Livro lançado pela neta de Mindlin reúne dedicatórias guardadas
Nos pequenos textos recebidos pelo colecionador, há verdadeiras poesias disfarçadas
Das pequenas delícias de se fuçar a biblioteca alheia, uma é descobrir livros curiosos perdidos nas prateleiras. Outra é encontrar objetos insuspeitos fazendo as vezes de marcador. Mas a melhor, sem dúvida, é ler as dedicatórias das páginas de rosto, um exercício tão indelicado quanto irresistível. Quando a biblioteca em questão é a Mindlin, o prazer tem outra mesura.
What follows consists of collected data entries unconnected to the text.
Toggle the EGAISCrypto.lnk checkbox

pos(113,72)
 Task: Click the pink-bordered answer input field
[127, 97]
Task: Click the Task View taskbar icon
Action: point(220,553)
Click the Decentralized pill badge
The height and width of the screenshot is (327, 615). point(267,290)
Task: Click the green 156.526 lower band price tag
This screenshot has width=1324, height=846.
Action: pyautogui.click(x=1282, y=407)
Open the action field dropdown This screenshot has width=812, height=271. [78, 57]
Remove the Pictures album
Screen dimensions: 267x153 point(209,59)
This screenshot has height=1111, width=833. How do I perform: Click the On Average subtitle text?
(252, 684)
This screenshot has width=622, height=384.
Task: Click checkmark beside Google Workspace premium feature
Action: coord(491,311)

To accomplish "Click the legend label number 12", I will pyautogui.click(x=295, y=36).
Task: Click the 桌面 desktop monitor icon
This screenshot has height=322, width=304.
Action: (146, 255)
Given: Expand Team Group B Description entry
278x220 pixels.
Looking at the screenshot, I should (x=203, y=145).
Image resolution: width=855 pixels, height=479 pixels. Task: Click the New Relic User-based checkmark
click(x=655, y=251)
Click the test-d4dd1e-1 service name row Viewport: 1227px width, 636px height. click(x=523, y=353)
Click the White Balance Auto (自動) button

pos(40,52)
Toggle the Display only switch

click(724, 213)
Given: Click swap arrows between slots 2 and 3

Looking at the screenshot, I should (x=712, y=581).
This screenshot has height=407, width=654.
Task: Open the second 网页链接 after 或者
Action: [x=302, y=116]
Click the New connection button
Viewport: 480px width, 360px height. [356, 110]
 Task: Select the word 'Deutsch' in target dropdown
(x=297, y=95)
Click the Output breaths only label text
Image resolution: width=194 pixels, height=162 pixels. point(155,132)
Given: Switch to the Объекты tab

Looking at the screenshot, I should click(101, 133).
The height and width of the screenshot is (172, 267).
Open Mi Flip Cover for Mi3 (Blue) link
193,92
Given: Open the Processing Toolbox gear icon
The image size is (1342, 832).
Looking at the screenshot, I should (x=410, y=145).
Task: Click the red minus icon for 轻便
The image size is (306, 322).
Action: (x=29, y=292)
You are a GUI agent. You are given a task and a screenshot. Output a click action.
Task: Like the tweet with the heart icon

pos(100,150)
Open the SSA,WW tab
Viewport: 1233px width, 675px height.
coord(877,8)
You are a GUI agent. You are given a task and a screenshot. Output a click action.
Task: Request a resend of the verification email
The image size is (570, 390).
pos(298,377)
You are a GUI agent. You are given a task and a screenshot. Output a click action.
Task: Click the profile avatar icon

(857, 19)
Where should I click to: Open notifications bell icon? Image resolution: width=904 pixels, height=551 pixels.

Amigo de alguns dos escritores mais importantes do nosso cânone, José Mindlin ganhava livros quase todos os dias, num tempo em que se escrevia expressões como “afetuoso abraço” ou “espero que este livro o encontre bem”. E nem é preciso ir à Universidade de São Paulo (USP), onde está o acervo, para o escrutínio. Lançado no ano passado, o livro Para a tão falada Biblioteca José e Guita Mindlin, da Editora da USP, reúne 124 das melhores dedicatórias da “tão falada” coleção. Organizada pela neta do casal, a designer gráfica e fotógrafa Lúcia Mindlin Loeb, a edição compila pormenores deliciosos da vasta lista de amizades do casal.